Aber ich weiß, das werden wir nicht tun, wir werden weiterhin schweigen. Zu Allem. Und am Ende der Gutmenschenkriege, nach meiner bereits 1978 aufgestellten Zeitrechnung wird das 2006/2007 sein, wird das Szenario stehen, das Du/Ihr in meinem Gedicht „Hunger“ nachlesen kannst/könnt. Ich werde mir diesbezüglich von Tag zu Tag sicherer.
http://mitglied.lycos.de/LotharKrist6/9l2_kurzastrabo.htm

Aber ich habe deswegen absolut keine Lust mehr, mich deswegen „aufzureiben“. Wie es kommt, so soll es kommen. Es ist wohl eine unverzichtbare Episode in der kriegsdominierten Menschheitsgeschichte. Wenn ich mich irren sollte, will ich gerne ein Narr sein, nur kann ich es momentan nicht glauben. Kenia am Wochenende war wieder ein schon seit einiger Zeit erwarteter Fixpunkt in meinen Bildern.

Für mich besteht der Sinn meines Dichter-Sein allein darin, meine Zeit in Worte zu fassen und das Morgen ein wenig vorher zu ahnen. In diesem Sinne sind mir die Expressionisten Vorbild. Sie haben im Gegensatz zu den Literaten und Künstlern der 68er-Generation ihre Augen in die Zukunft gerichtet und sich nicht allein mit dem Bewältigen einer Vergangenheit befasst. Ich habe als junger Autor damals versucht, klar zu machen, dass es gilt, unsere Zukunft zu bewältigen, dann wird die Vergangenheit zu keinem Problem, sie wird gleich mitbewältigt. Aber das wollte man nicht gustieren. Diese Typen damals liebten es einfach, in den sowieso schon Toten oder fast Toten mit ihren Gedankenmessern herum zu sticheln. Wohin uns die Leichenschänderei geführt hat, das sehen wir ja an unserem Heute.

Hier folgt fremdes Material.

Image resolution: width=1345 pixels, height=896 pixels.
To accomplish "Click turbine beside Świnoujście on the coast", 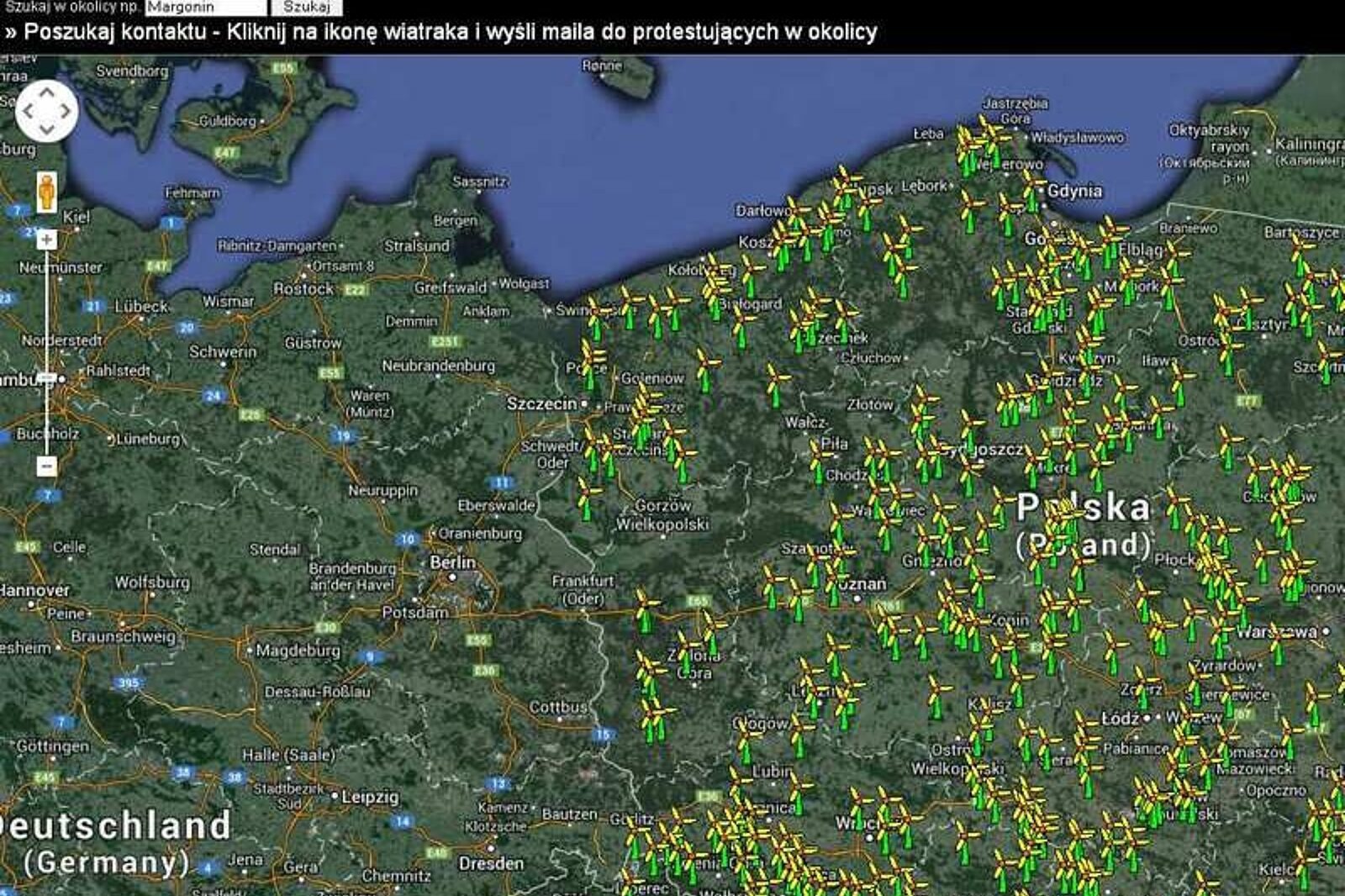I will point(595,319).
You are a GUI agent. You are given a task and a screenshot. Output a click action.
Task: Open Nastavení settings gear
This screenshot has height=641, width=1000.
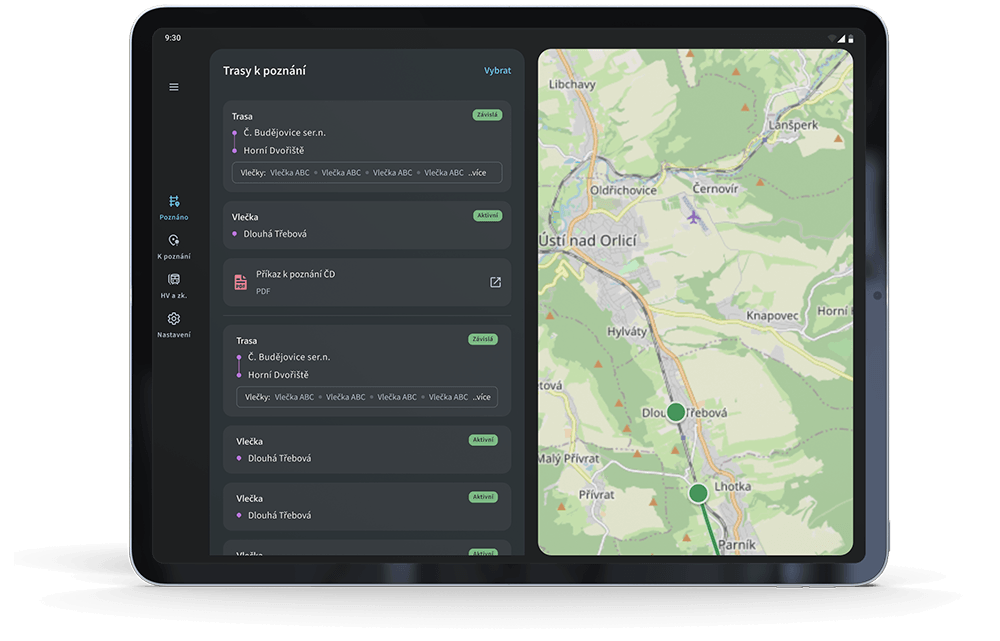pyautogui.click(x=174, y=319)
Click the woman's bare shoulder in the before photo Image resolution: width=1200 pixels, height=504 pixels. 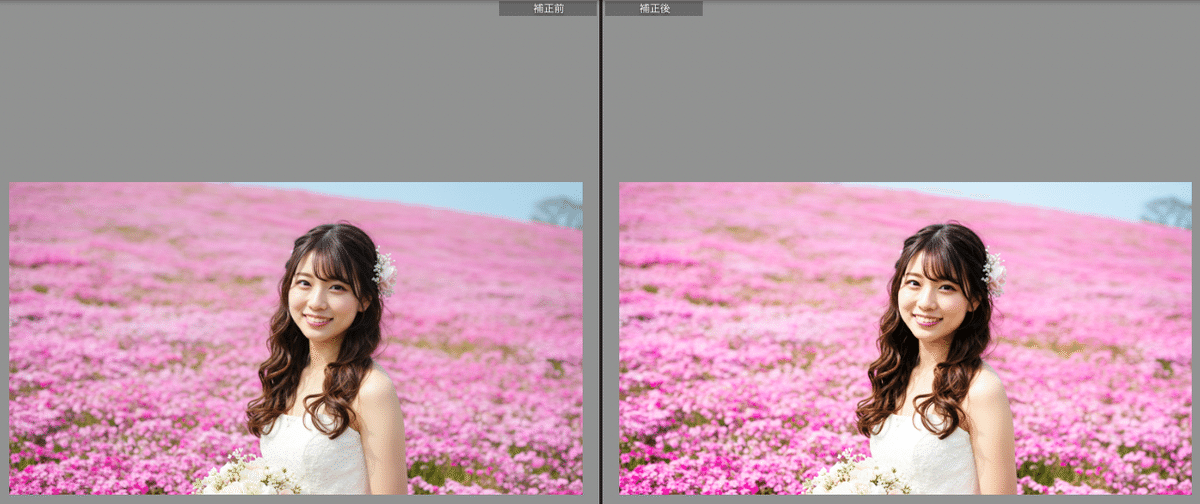pos(378,395)
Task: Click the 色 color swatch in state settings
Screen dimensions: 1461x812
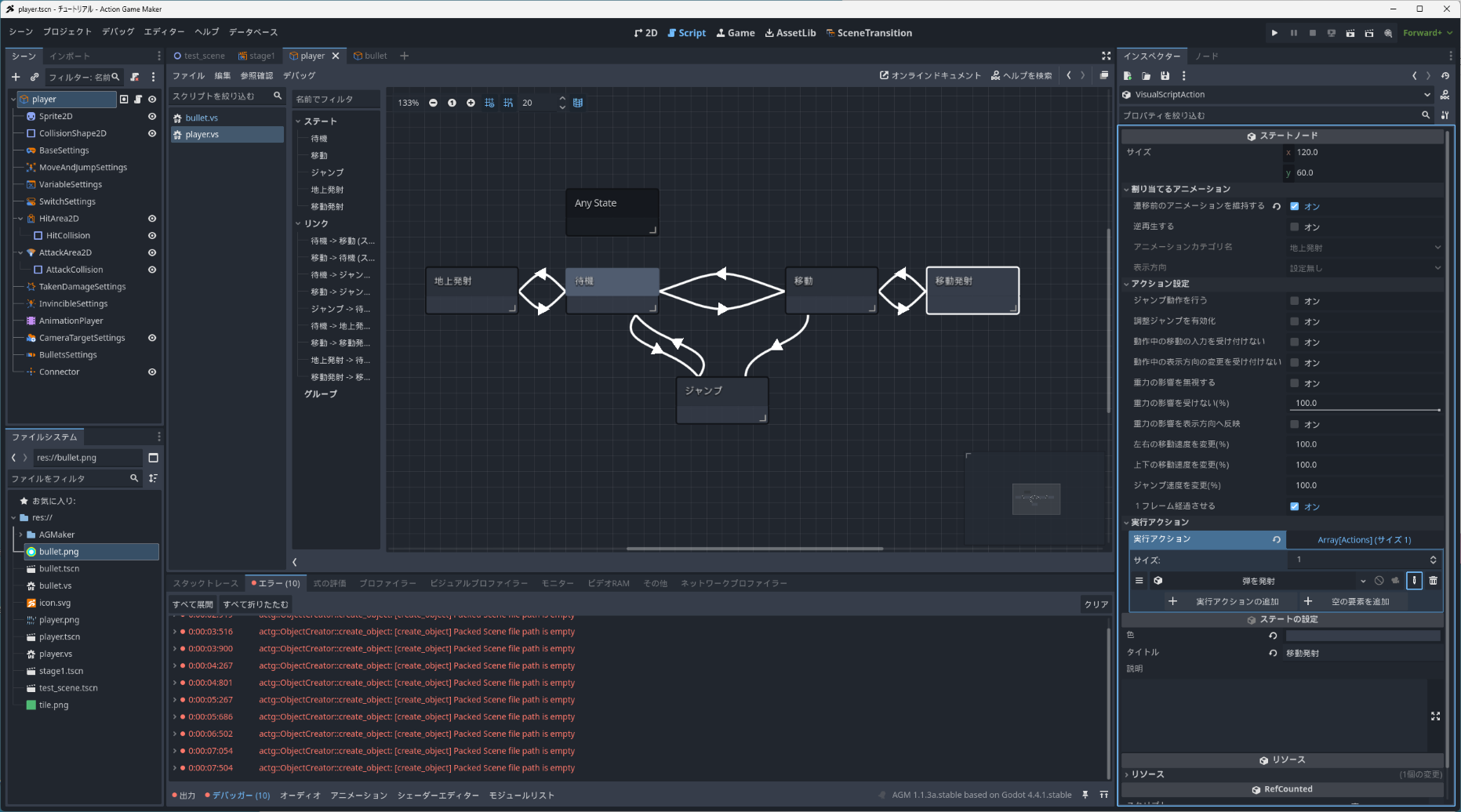Action: (x=1362, y=636)
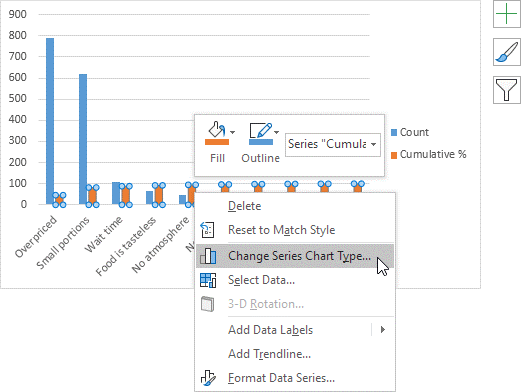The height and width of the screenshot is (392, 521).
Task: Expand the Outline color dropdown arrow
Action: [x=277, y=132]
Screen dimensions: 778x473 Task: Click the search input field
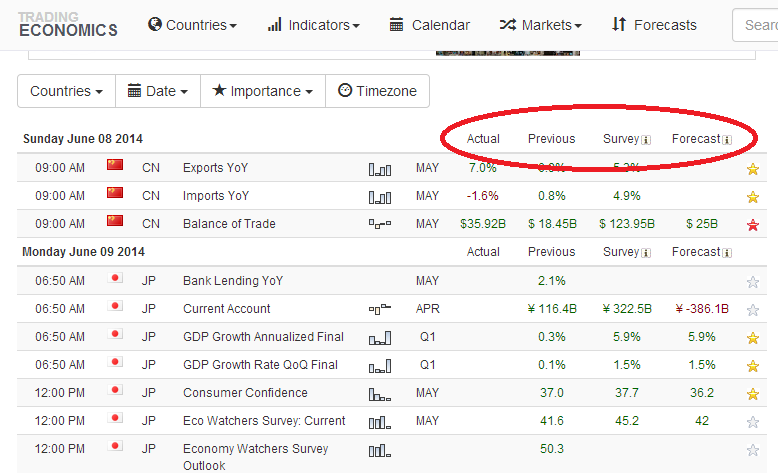[756, 25]
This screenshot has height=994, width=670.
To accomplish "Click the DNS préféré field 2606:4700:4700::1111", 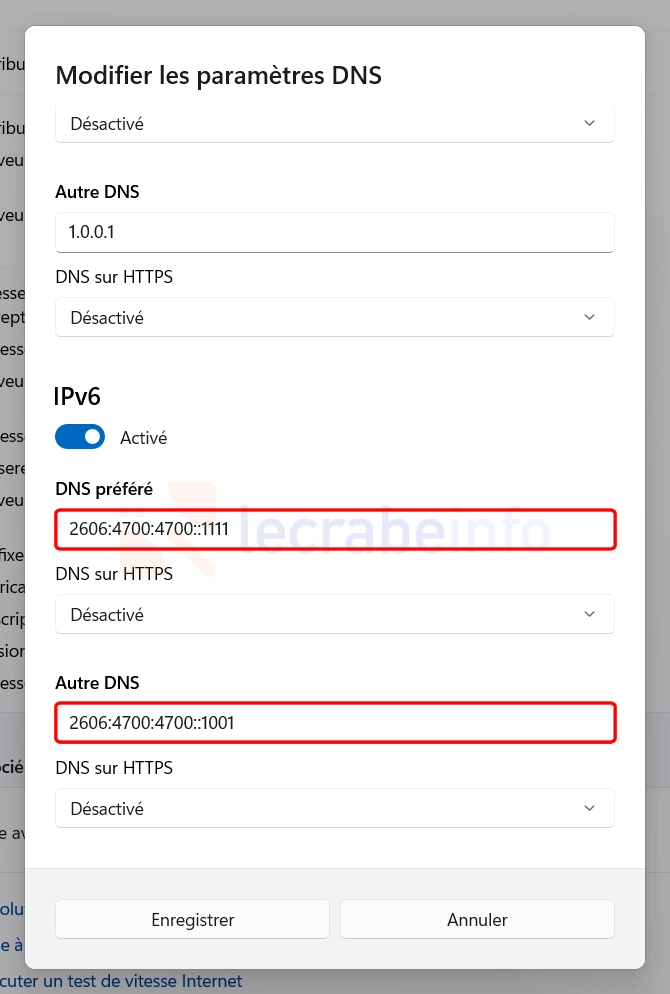I will [334, 529].
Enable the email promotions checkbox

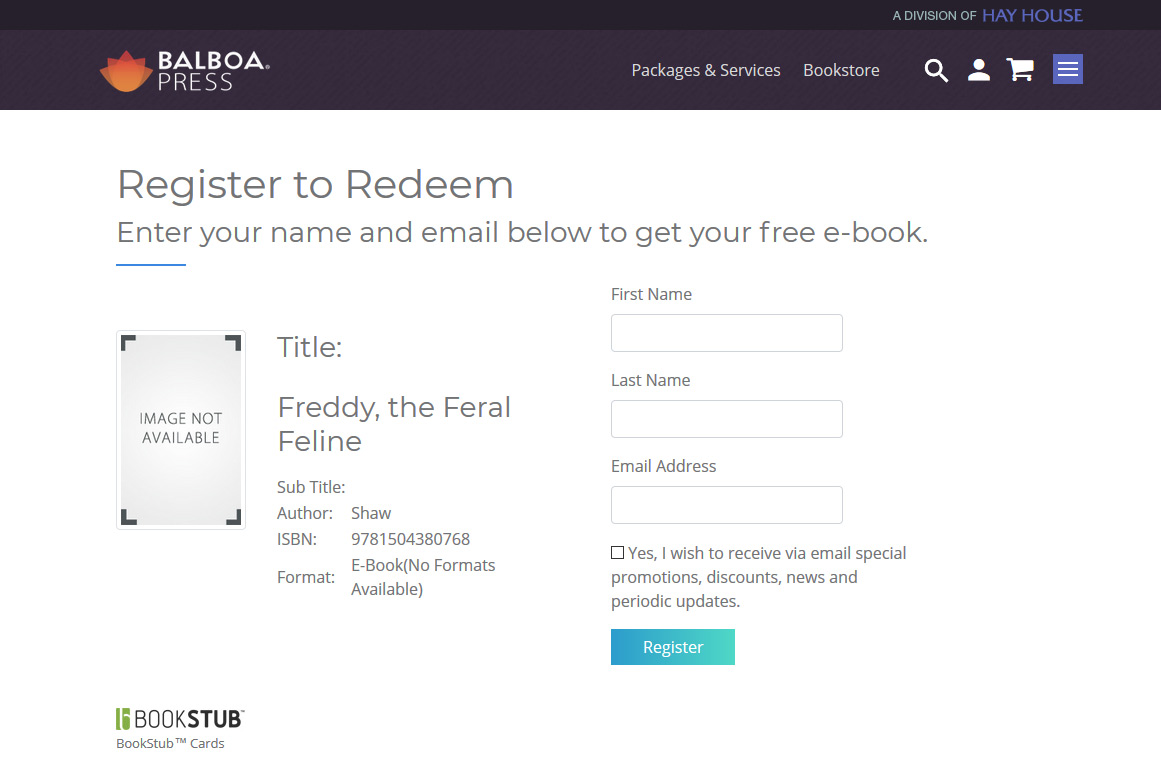click(x=617, y=552)
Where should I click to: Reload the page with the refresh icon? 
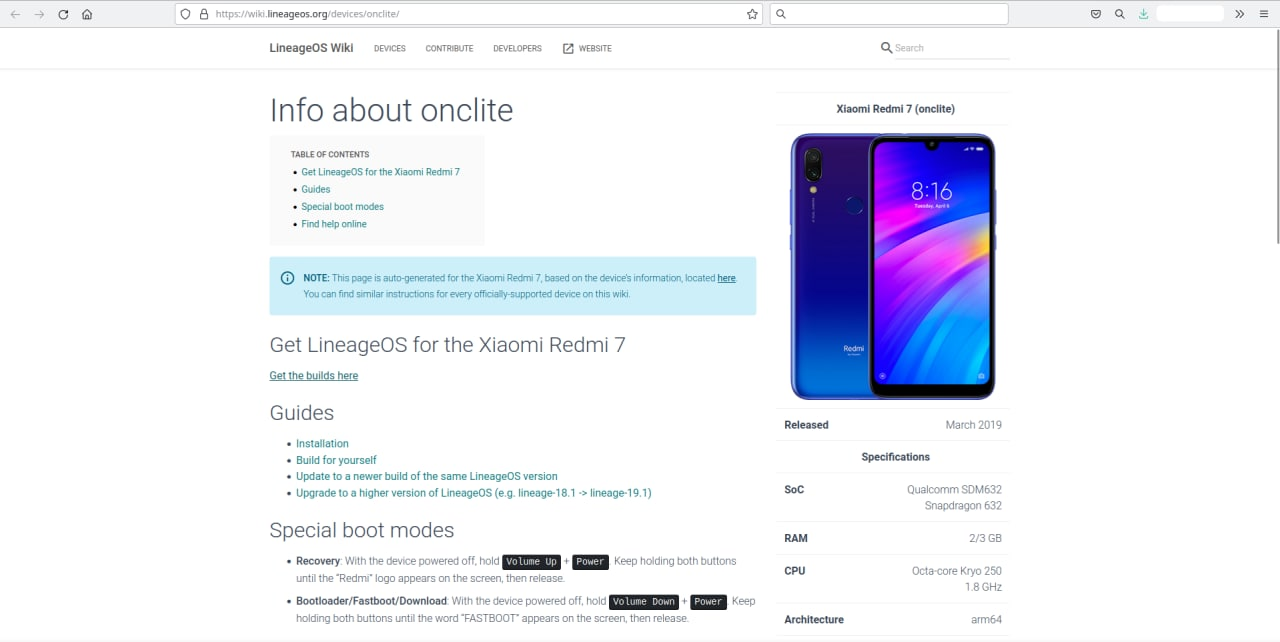pyautogui.click(x=63, y=15)
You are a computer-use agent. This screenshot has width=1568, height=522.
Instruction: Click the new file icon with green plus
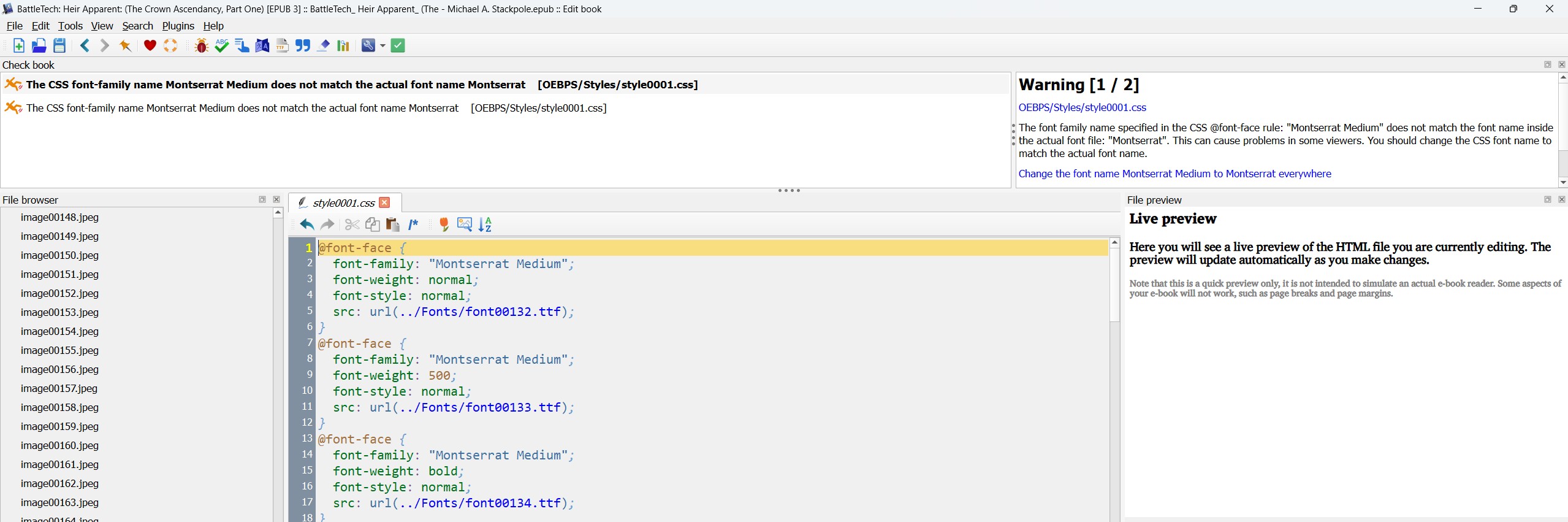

Tut mir leid, wenn ich mit diesen Worten wieder einmal Jemanden gelangweilt haben sollte, ein Teil von mir kann es ja selbst nicht glauben.

Liebe Grüße
Lothar

 

Hallo buji,

Du hast mich nicht gelangweilt und Deine Internetseite ist beeindruckend. Das Gedicht sticht wie ein Messer. Ein Freund von mir (er ist 74, ehemaliger Fallschirmjäger) hat das Motto „You can`t help the world“ (er hat mir dieses Motto als Rat gegeben). Noch hoffe ich, wenigstens im kleinen Umkreis anders handeln zu können.